Еще при Сталине в какой-то год на экраны вышло всего восемь художественных кинолент. А ведь какие были режиссеры, какие имена! Например, Эйзенштейн, Пудовкин. Они ведь любую тему поднять могли. Но картин выпускали мало, ибо их следовало выдерживать в определенном идеологическом и моральном русле. Действовала жесткая цензура, которая, по совести, равнялась не только на партийный заказ, но также руководствовалась принципом: пусть фильмов будет меньше, да лучше. Словом, такая была политика на кинематографическом фронте. Поэтому на людей, занятых в съемках, ложилась особая ответственность: не сдюжишь — второго шанса попробовать свои силы уже не дадут. Но и вознаграждение за творческие находки было особым. У одного из философских классиков есть такая фраза: «совы Минервы всегда вылетают в полночь». Это в смысле, что ис·; кусства расцветают именно тогда, когда империи находятся на пике славы и в подтверждение своего могущества нуждаются только в лучших творениях человеческого гения. Такое искусство монументально, оно фиксирует эпоху и надолго сохраняет память о ней. Однако Сталин умер, и появилась необходимость переосмыслить только что пережитое. Тогда появился Смоктуновский, сумевший выразить сомнение человека, едва очнувшегося от сталинщины. Рядом с ним встали Баталов и Ефремов, которые в силу своей актерской сущности становились понятными и близкими самым разным слоям советского общества.

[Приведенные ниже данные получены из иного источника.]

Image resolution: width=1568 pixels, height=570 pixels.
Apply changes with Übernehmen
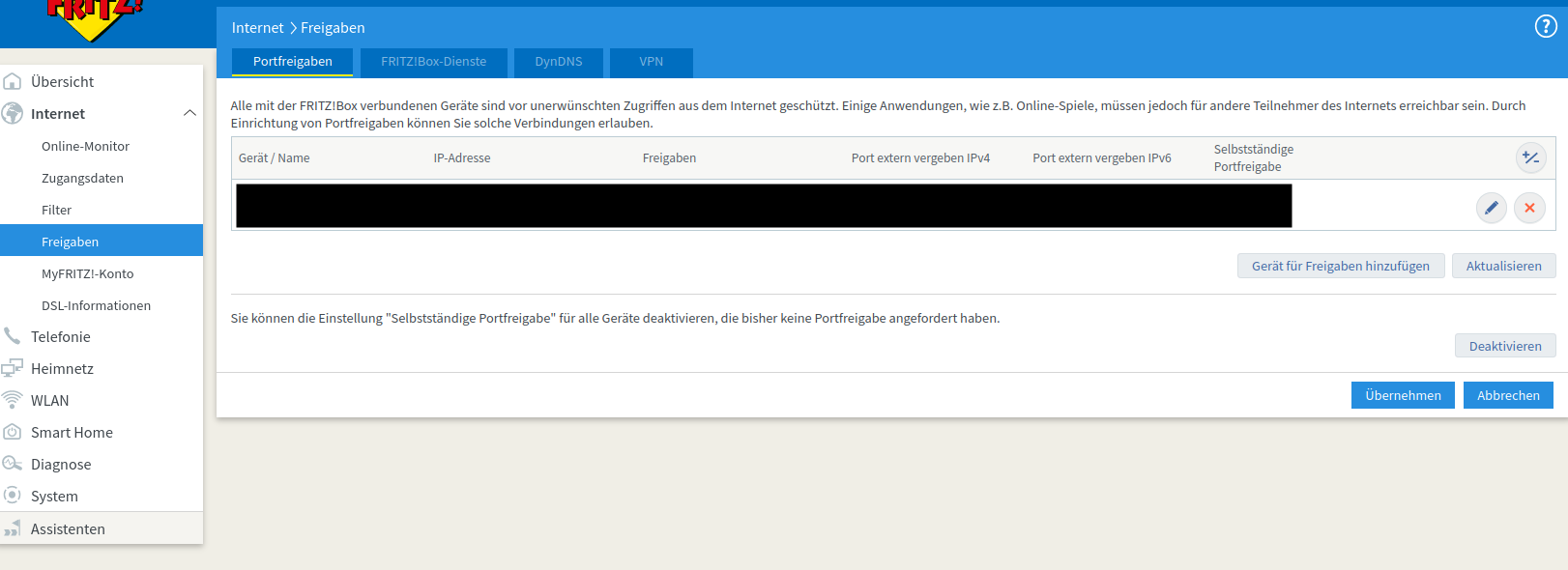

Сегодня все по-другому. Время несется, не останавливаясь. Где уж ему до монументов, когда даже эксперименты поставить некогда. Многое лепится набело, а в пору бы подождать, сосредоточиться на главном, обдумать возможные результаты труда. Ведь художник, как и ученый, несет за них ответственность перед современниками и потомками. Мол, чему служим, чего добиваемся? Об этом в Евангелии от Матфея сказано: по делам узнаете их.
В новой России возобладало новое мышление, и неминуемо началась смена поколений во всех областях человеческой деятельности, в том числе в театре и кино. Это всегда очень нелегкий процесс, а когда сроки предельно ограниченны, он происходит непредсказуемо и почти неуправляемо. Вот картины и пекутся, как блинчики, а в них холостой пересказ сюжетов. Не сказать, что там не поднимается насущных вопросов, только одухотворенного сплетения с действительностью не получается. Оттого роли какие-то недоигранные. И мне становится в чем-то жаль молодых актеров — в нынешней жизни с плотным графиком им редко удается засветиться хорошо. Они для этого не успевают вызреть и раскрыться. Мелькают только их лица в растиражированных и почти одинаковых кино- и телепродукгах. Много-много безымянных лиц, и в них не получается, а порой и не хочется разбираться. Это безликость, которой не место в искусстве, где каждый творец должен быть личностью и лидером. Но ничего не поделаешь, общая тенденция такова, и тем приятней, что в ней суть исключения и что актерское мастерство живо пока в исполнении моих достойных молодых коллег, таких как Безруков, Миронов, Маковецкий, Суханов. В работе им зачастую удается нечто замечательное, чего не бывало прежде. Например, у Бортко в «Идиоте» князь Мышкин раскрылся совсем иначе, чем привыкло мыслить мое актерское поколение.
Я бы сказал, что проблема сиюминутности происходящего болезненна не только для актеров, но также для зрителей. В одолевшей нас беготне нет возможности оглянуться и понять важное. Отсюда у каждого из нас, у каждого маленького человека, тема которого насквозь пронизывает русское искусство, возникают беды сродни той, что случилась с моим героем в «Ворошиловском стрелке». Его боль остра, будто неосторожно полоснули по обнаженному нерву. Только в этой боли вдруг осознаешь, что нельзя так жить, как живем. И в фильме в кульминационном диалоге с участковым мой стрелок с внутренним напряжением произносит главную фразу: «А как жить-то?»